Exercise description = Below are some records. How many of their lines contain the string "agent"? Give the number only.

Provided data =
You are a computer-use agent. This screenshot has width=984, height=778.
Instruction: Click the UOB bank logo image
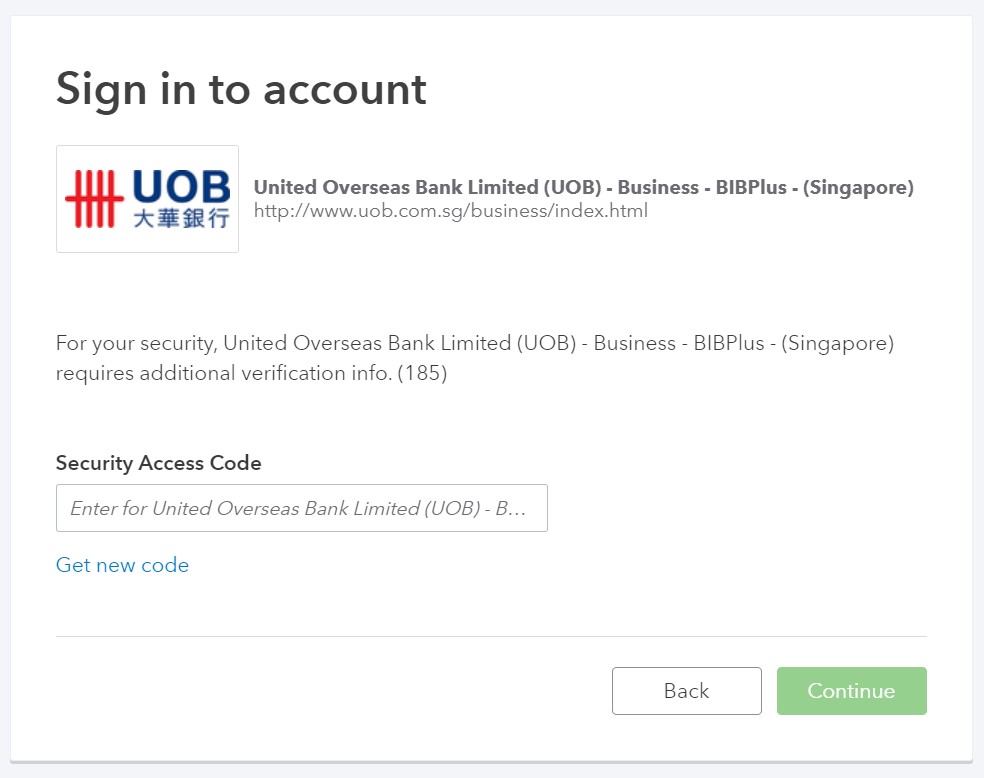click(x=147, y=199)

==

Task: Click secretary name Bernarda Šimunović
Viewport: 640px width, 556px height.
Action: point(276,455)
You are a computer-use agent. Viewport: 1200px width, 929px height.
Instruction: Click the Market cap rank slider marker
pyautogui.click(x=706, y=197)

Solution to this problem = 2